> **Exercise instructions**:
Collect all lines from the records below that include the word "pixels".
────
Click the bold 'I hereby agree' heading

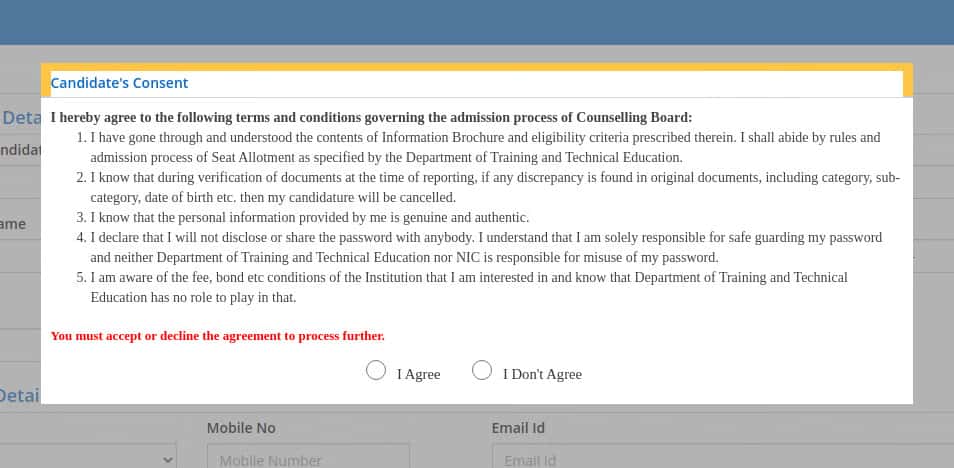tap(371, 117)
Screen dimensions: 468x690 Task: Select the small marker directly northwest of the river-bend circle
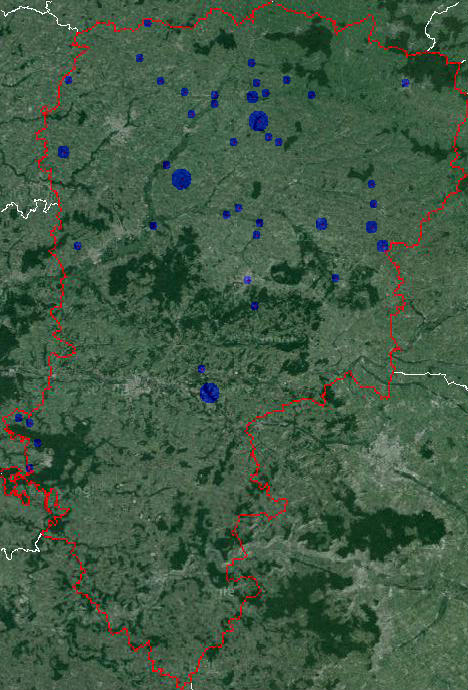166,165
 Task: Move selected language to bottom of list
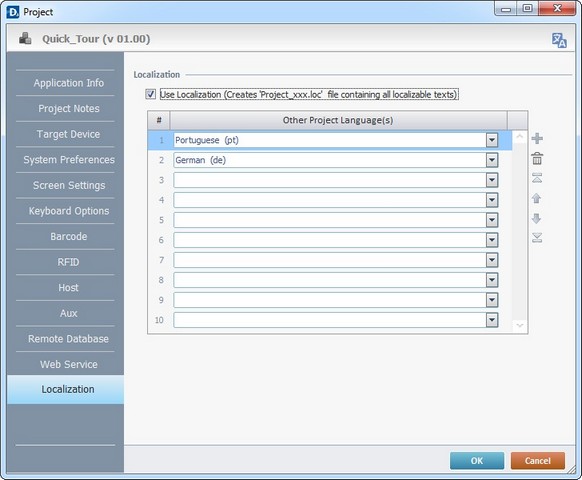pos(537,238)
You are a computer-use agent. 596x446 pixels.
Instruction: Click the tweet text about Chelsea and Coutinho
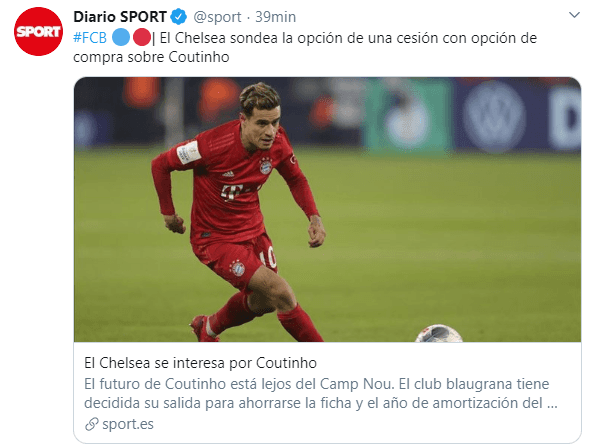(x=305, y=48)
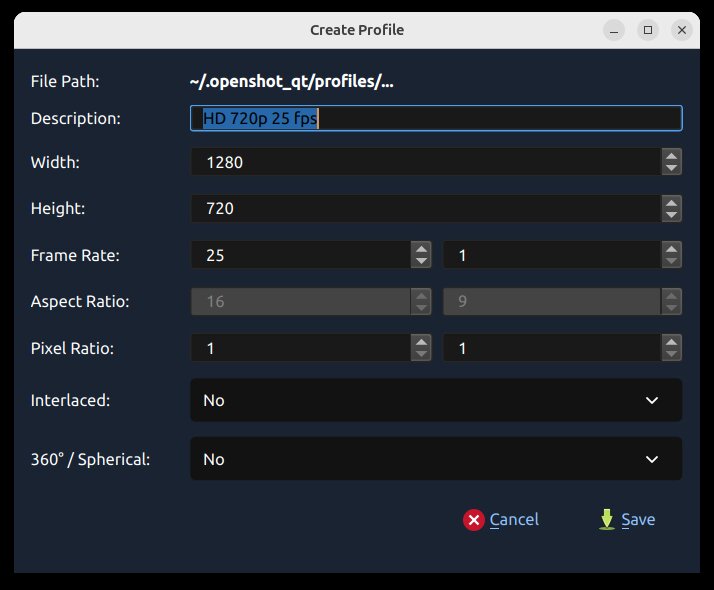Decrease Width using down arrow
Viewport: 714px width, 590px height.
pyautogui.click(x=672, y=168)
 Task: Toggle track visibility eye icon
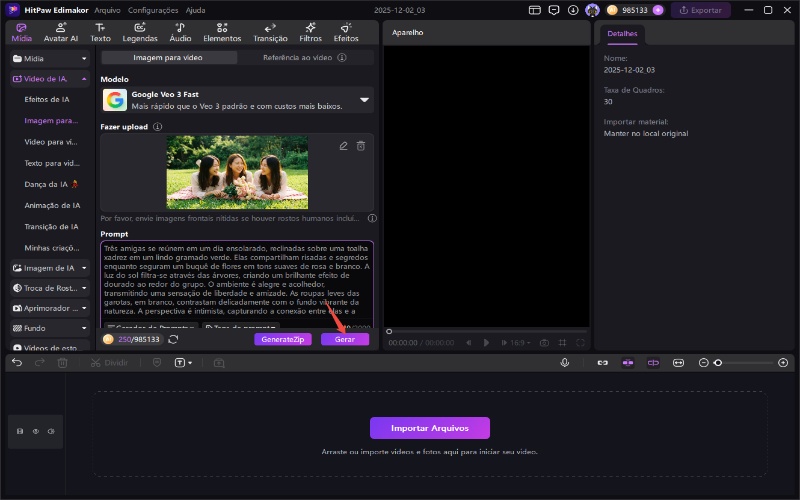pyautogui.click(x=35, y=431)
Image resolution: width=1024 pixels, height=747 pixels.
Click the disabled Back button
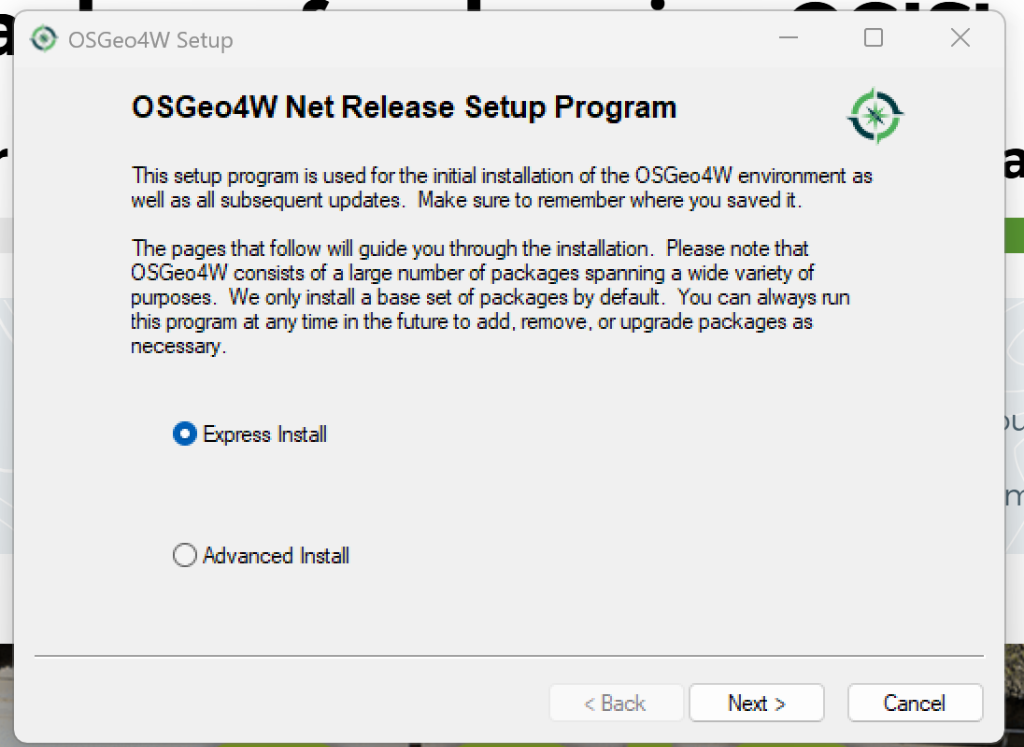(616, 702)
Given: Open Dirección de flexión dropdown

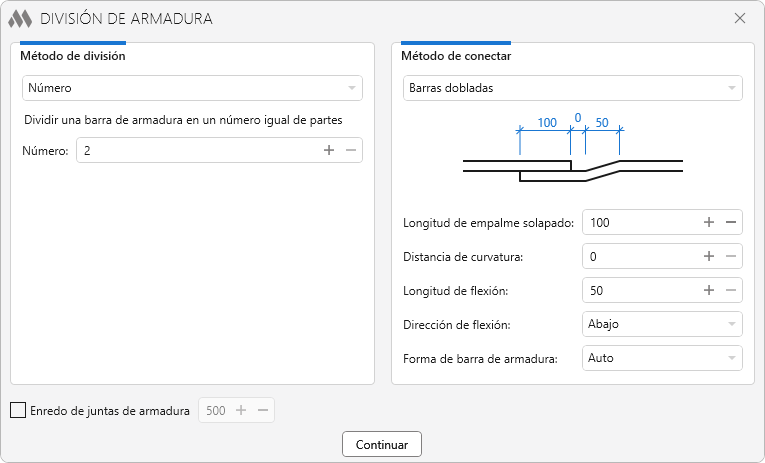Looking at the screenshot, I should click(x=662, y=324).
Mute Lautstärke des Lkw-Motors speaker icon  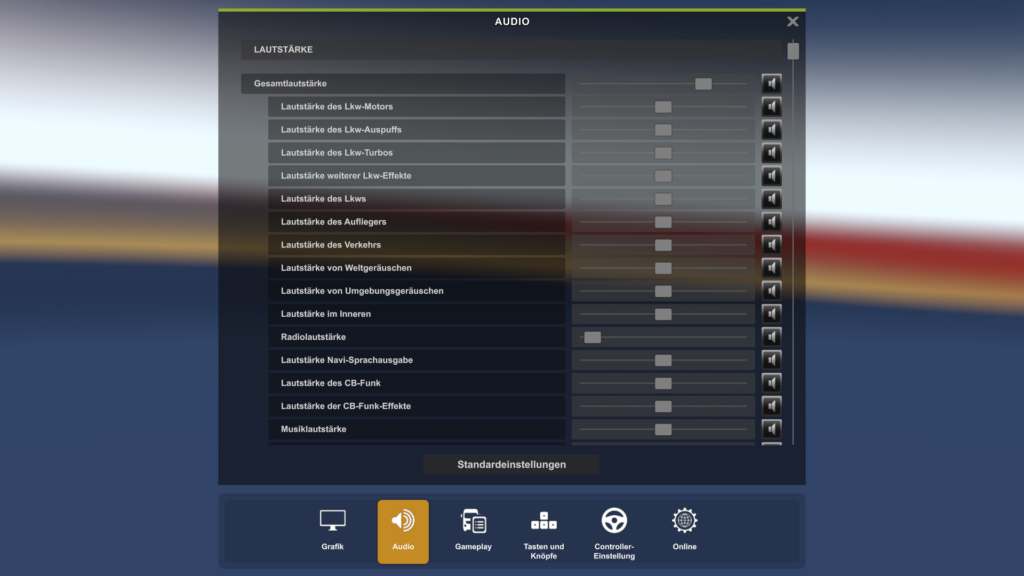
────
> **Exercise result**:
You are a computer-use agent. 596x446 pixels.
Image resolution: width=1024 pixels, height=747 pixels.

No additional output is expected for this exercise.